Please rewrite the listing starting with the line that contains "You are a computer-use" and going on through the line that contains "tap(177, 187)", changing "Select" to "Choose" and keeping everything else the same. Leave the pictures out of your answer.

** start RECORD LIST **

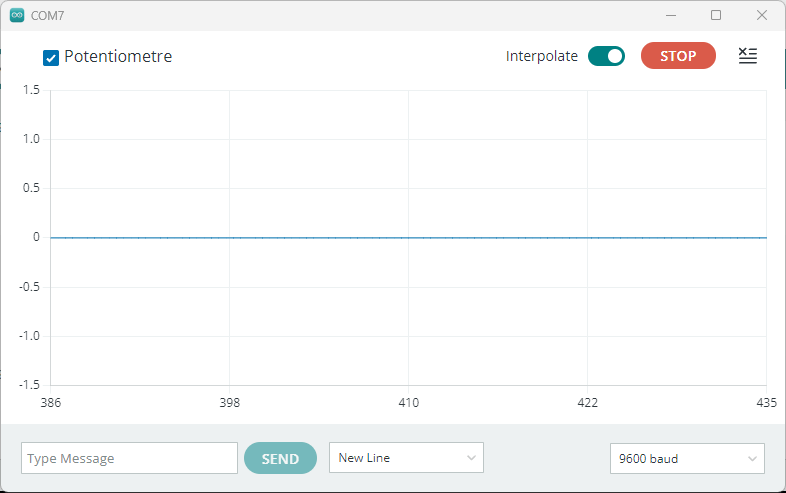Open the 9600 baud rate dropdown

click(687, 459)
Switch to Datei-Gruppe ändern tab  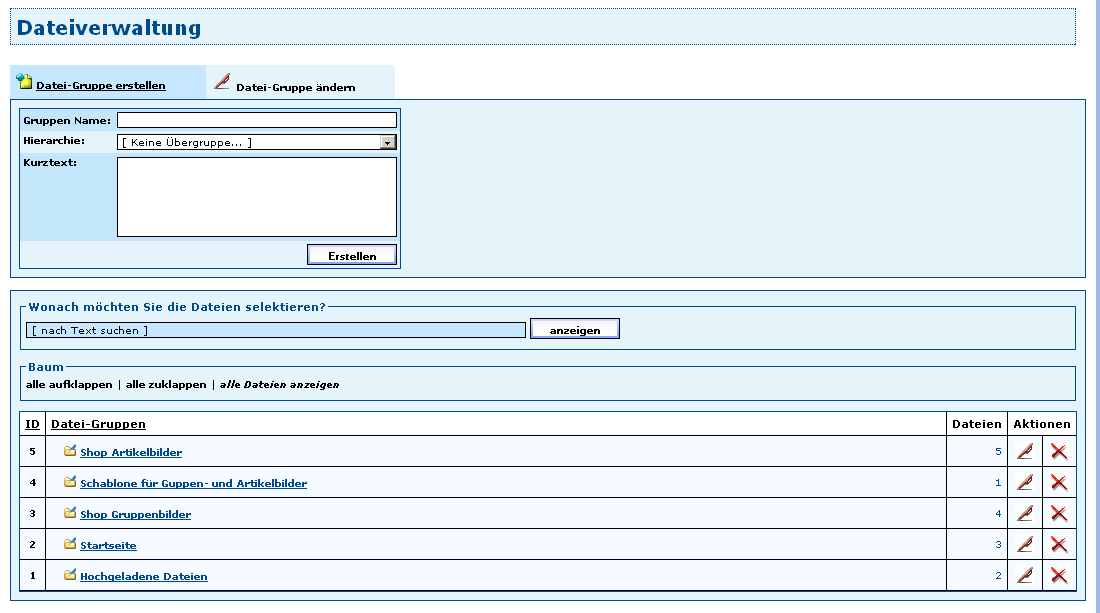[x=295, y=87]
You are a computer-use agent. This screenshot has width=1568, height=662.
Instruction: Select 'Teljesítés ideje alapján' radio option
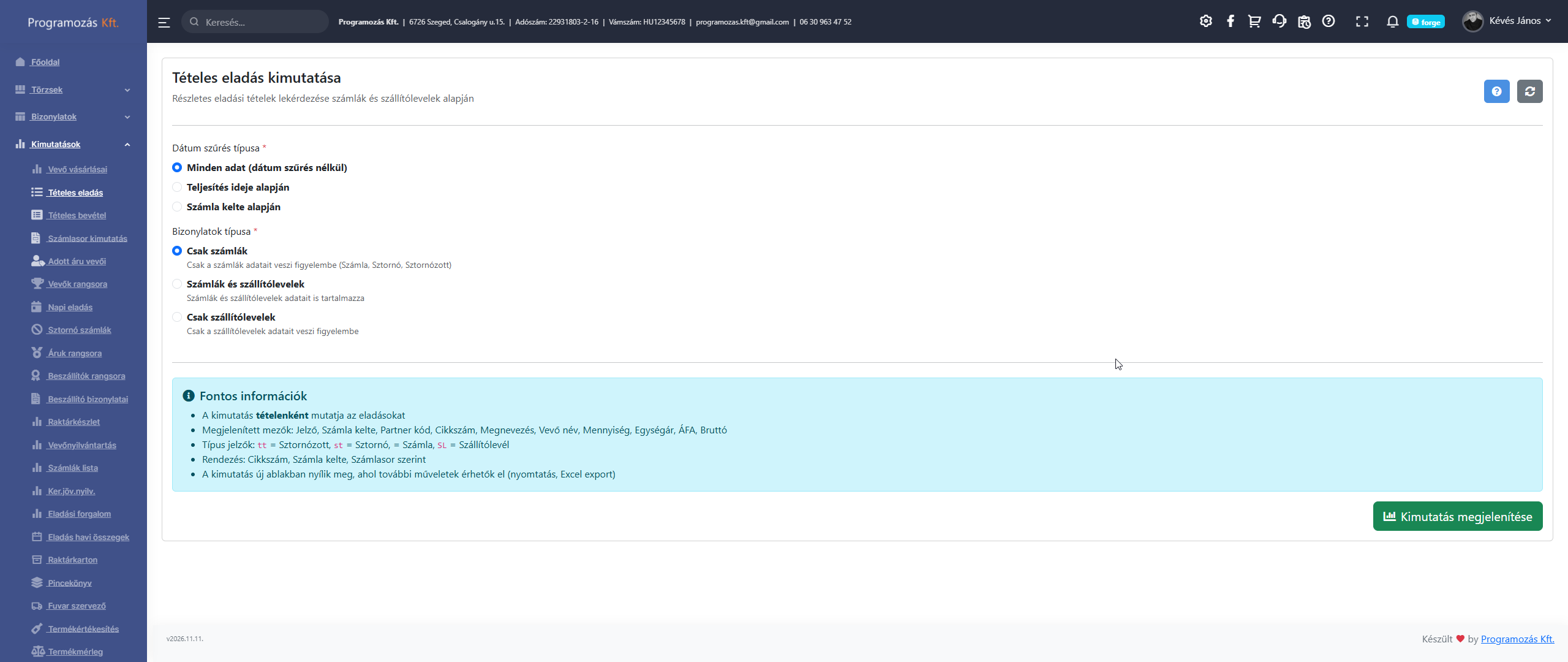tap(177, 187)
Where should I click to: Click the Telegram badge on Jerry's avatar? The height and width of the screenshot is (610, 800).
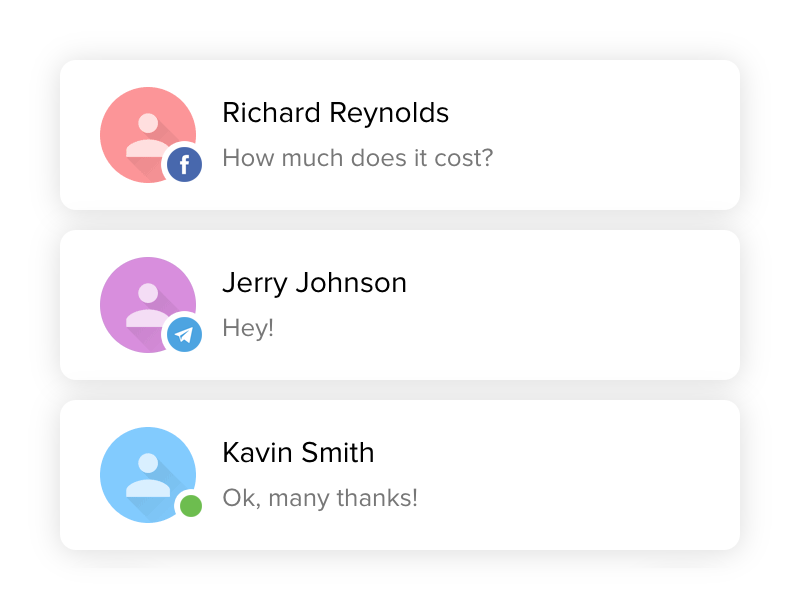(185, 335)
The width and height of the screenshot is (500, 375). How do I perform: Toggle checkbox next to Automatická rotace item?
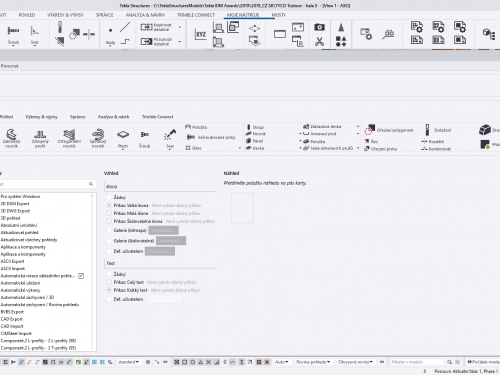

** end RECORD LIST **

* **FULL RESPONSE**:
You are a computer-use agent. This screenshot has width=1568, height=662.
Instruction: Choose 'Teljesítés ideje alapján' radio option
tap(177, 187)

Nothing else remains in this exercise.